Records to process:
[Start of Attachment]

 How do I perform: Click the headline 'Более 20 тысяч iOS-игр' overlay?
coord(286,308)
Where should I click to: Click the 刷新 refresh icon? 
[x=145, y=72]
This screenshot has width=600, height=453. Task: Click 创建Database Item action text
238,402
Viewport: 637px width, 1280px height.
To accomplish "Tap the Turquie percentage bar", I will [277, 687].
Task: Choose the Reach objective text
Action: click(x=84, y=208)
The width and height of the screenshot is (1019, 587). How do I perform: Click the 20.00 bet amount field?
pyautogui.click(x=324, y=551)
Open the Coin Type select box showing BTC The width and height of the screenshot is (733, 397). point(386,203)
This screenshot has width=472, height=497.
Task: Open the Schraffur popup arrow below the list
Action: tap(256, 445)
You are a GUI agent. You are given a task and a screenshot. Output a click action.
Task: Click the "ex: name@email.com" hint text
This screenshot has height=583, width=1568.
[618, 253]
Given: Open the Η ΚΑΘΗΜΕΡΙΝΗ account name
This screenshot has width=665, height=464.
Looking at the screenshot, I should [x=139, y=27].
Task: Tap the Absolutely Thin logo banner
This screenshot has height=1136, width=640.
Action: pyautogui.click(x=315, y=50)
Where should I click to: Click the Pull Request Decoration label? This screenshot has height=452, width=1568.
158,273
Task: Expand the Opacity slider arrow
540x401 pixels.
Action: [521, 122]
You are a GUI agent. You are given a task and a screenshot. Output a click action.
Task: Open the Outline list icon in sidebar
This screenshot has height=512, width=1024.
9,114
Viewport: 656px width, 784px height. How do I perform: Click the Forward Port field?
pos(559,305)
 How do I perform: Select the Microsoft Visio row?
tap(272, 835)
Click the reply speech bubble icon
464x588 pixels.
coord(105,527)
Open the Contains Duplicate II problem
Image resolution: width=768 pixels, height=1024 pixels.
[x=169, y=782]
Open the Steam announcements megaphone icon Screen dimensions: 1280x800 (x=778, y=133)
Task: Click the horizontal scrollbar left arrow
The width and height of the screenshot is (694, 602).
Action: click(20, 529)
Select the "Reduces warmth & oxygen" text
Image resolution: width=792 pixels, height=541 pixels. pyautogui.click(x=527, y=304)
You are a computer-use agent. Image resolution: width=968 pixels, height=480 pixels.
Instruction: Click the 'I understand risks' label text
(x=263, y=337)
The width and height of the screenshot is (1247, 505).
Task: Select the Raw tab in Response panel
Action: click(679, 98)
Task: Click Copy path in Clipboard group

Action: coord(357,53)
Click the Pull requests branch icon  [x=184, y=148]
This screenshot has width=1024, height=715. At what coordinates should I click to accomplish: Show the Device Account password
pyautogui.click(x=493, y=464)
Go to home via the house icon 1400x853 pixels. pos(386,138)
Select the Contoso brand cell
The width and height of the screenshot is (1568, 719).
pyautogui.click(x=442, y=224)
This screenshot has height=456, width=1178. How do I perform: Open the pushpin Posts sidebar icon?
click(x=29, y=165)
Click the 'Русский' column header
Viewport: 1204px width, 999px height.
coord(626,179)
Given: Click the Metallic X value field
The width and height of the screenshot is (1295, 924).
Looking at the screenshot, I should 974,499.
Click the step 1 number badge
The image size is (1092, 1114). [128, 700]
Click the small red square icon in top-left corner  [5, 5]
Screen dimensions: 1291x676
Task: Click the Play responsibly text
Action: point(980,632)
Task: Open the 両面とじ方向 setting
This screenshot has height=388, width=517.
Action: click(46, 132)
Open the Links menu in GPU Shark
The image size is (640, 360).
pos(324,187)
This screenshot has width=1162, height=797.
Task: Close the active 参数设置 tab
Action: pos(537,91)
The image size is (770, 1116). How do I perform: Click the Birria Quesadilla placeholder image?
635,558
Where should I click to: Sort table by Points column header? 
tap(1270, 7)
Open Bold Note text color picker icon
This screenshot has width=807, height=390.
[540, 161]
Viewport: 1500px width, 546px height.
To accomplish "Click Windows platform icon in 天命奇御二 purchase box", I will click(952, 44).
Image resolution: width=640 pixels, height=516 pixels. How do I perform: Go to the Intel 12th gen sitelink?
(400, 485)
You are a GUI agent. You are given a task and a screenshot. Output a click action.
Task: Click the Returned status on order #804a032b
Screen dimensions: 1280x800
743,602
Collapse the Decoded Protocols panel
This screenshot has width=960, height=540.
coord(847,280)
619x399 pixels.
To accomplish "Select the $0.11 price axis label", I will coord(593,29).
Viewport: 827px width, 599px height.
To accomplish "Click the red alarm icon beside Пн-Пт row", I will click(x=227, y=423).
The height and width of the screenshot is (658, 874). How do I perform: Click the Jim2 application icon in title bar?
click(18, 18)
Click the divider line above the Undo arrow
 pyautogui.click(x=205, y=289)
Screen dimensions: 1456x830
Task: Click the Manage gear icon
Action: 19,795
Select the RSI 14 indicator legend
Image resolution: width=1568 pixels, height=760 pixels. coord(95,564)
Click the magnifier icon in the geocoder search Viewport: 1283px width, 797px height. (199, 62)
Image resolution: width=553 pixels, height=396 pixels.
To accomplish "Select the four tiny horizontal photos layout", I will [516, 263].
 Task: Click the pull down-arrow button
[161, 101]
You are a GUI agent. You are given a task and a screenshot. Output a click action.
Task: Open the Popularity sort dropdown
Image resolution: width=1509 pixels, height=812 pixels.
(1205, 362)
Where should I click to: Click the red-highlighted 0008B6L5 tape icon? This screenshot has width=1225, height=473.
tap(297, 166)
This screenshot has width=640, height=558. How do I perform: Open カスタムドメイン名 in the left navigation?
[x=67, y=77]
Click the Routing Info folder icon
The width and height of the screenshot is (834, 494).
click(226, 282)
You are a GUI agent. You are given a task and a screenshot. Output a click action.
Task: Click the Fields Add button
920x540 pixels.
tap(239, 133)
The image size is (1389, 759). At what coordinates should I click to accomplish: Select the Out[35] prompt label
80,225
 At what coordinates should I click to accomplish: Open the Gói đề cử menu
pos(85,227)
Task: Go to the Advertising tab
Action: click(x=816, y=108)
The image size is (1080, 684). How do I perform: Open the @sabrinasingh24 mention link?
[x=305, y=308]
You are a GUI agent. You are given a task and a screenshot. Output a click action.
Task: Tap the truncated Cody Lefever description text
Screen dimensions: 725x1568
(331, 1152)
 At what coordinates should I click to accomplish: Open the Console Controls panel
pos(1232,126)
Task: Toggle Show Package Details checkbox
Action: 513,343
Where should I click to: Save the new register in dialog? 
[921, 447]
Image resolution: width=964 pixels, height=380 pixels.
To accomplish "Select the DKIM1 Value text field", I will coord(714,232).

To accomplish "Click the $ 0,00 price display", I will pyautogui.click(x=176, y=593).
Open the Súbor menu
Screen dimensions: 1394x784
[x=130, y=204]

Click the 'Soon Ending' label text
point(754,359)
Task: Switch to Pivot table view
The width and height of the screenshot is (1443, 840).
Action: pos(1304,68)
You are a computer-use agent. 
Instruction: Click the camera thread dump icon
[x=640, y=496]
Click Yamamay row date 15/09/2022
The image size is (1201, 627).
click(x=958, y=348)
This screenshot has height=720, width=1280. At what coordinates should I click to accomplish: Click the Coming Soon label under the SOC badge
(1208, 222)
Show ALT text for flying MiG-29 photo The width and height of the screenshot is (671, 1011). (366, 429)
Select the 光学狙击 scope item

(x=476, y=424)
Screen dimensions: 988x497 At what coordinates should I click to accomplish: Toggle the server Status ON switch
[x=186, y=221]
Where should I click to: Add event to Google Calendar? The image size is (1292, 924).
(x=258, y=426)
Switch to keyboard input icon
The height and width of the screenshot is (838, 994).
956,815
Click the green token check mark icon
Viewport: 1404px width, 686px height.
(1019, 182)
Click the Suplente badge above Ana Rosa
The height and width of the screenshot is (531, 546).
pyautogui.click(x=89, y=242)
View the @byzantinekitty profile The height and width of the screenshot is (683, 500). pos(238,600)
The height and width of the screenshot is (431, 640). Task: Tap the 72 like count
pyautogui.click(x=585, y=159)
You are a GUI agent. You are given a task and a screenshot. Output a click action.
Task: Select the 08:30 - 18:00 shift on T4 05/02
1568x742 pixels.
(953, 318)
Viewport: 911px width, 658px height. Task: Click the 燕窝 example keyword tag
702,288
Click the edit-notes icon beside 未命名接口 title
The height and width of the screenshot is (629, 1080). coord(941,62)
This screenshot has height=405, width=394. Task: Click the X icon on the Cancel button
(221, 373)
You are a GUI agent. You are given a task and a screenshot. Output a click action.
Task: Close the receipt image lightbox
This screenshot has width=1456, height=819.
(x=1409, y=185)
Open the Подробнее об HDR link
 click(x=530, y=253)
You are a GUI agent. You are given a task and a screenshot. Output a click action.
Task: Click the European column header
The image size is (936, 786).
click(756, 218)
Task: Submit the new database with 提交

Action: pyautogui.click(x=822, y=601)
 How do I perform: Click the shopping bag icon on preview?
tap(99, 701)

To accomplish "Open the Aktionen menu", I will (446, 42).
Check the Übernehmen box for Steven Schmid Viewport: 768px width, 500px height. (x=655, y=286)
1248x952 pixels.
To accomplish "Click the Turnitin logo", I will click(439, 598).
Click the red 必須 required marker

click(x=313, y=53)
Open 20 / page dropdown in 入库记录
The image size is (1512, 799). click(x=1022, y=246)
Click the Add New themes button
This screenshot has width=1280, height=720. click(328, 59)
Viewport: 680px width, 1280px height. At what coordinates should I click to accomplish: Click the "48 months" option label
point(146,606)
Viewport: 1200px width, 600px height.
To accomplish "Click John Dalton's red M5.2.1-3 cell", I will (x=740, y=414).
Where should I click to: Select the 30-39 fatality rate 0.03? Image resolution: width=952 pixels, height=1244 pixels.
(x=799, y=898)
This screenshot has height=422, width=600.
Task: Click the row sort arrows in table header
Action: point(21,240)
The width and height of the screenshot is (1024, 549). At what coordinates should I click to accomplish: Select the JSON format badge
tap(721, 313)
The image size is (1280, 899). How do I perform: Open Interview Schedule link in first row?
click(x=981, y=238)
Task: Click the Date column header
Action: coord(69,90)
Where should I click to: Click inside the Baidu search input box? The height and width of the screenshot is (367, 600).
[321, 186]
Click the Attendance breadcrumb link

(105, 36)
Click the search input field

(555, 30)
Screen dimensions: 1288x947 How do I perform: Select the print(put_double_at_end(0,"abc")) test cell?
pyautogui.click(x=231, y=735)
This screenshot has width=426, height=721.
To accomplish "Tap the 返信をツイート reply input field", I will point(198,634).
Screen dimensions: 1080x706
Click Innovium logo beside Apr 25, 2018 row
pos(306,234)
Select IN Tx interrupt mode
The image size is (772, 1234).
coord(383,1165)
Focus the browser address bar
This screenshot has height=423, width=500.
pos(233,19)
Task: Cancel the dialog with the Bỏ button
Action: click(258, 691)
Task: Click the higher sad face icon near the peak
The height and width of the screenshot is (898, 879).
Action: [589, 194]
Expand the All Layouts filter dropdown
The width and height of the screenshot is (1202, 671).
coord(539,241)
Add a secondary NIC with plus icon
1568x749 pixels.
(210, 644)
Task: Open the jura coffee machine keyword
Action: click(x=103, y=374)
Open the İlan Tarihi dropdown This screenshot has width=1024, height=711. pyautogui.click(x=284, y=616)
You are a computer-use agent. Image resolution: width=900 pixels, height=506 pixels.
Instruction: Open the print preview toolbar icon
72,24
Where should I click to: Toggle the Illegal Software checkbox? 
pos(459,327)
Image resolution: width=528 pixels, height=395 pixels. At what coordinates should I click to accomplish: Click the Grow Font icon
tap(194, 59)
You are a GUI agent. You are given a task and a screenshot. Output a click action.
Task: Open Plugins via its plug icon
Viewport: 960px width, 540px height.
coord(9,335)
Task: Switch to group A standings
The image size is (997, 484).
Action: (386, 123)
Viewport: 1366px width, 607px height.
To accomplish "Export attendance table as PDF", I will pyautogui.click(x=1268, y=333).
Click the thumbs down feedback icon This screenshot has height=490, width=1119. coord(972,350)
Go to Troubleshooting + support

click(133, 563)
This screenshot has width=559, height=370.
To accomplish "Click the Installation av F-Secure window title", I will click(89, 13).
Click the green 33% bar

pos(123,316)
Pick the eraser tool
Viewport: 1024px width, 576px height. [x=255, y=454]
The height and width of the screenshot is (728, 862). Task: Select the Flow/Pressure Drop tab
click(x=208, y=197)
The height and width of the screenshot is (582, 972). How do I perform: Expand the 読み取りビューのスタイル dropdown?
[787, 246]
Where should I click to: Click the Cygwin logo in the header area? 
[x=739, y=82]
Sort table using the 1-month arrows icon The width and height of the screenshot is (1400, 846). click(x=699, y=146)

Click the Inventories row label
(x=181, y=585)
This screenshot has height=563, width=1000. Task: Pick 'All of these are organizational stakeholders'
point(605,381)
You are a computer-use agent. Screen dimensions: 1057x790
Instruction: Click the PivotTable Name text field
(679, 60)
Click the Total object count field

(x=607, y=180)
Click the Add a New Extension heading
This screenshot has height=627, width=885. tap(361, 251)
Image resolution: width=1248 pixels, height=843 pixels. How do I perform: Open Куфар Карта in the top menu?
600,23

[End of Attachment]

Work order: In the data above, find the line that contains "Viewport: 656px width, 784px" and the line that contains "Task: Open the 両面とじ方向 setting". Repeat exactly those lines and every line between them, and only those.

Answer box:
Viewport: 656px width, 784px height. How do I perform: Click the Forward Port field?
pos(559,305)
 How do I perform: Select the Microsoft Visio row?
tap(272, 835)
Click the reply speech bubble icon
464x588 pixels.
coord(105,527)
Open the Contains Duplicate II problem
Image resolution: width=768 pixels, height=1024 pixels.
[x=169, y=782]
Open the Steam announcements megaphone icon Screen dimensions: 1280x800 (x=778, y=133)
Task: Click the horizontal scrollbar left arrow
The width and height of the screenshot is (694, 602).
Action: click(20, 529)
Select the "Reduces warmth & oxygen" text
Image resolution: width=792 pixels, height=541 pixels. pyautogui.click(x=527, y=304)
You are a computer-use agent. Image resolution: width=968 pixels, height=480 pixels.
Instruction: Click the 'I understand risks' label text
(x=263, y=337)
The width and height of the screenshot is (1247, 505).
Task: Select the Raw tab in Response panel
Action: click(679, 98)
Task: Click Copy path in Clipboard group

Action: coord(357,53)
Click the Pull requests branch icon  [x=184, y=148]
This screenshot has width=1024, height=715. At what coordinates should I click to accomplish: Show the Device Account password
pyautogui.click(x=493, y=464)
Go to home via the house icon 1400x853 pixels. pos(386,138)
Select the Contoso brand cell
The width and height of the screenshot is (1568, 719).
pyautogui.click(x=442, y=224)
This screenshot has height=456, width=1178. How do I perform: Open the pushpin Posts sidebar icon?
click(x=29, y=165)
Click the 'Русский' column header
Viewport: 1204px width, 999px height.
coord(626,179)
Given: Click the Metallic X value field
The width and height of the screenshot is (1295, 924).
Looking at the screenshot, I should 974,499.
Click the step 1 number badge
The image size is (1092, 1114). [128, 700]
Click the small red square icon in top-left corner  [5, 5]
Screen dimensions: 1291x676
Task: Click the Play responsibly text
Action: point(980,632)
Task: Open the 両面とじ方向 setting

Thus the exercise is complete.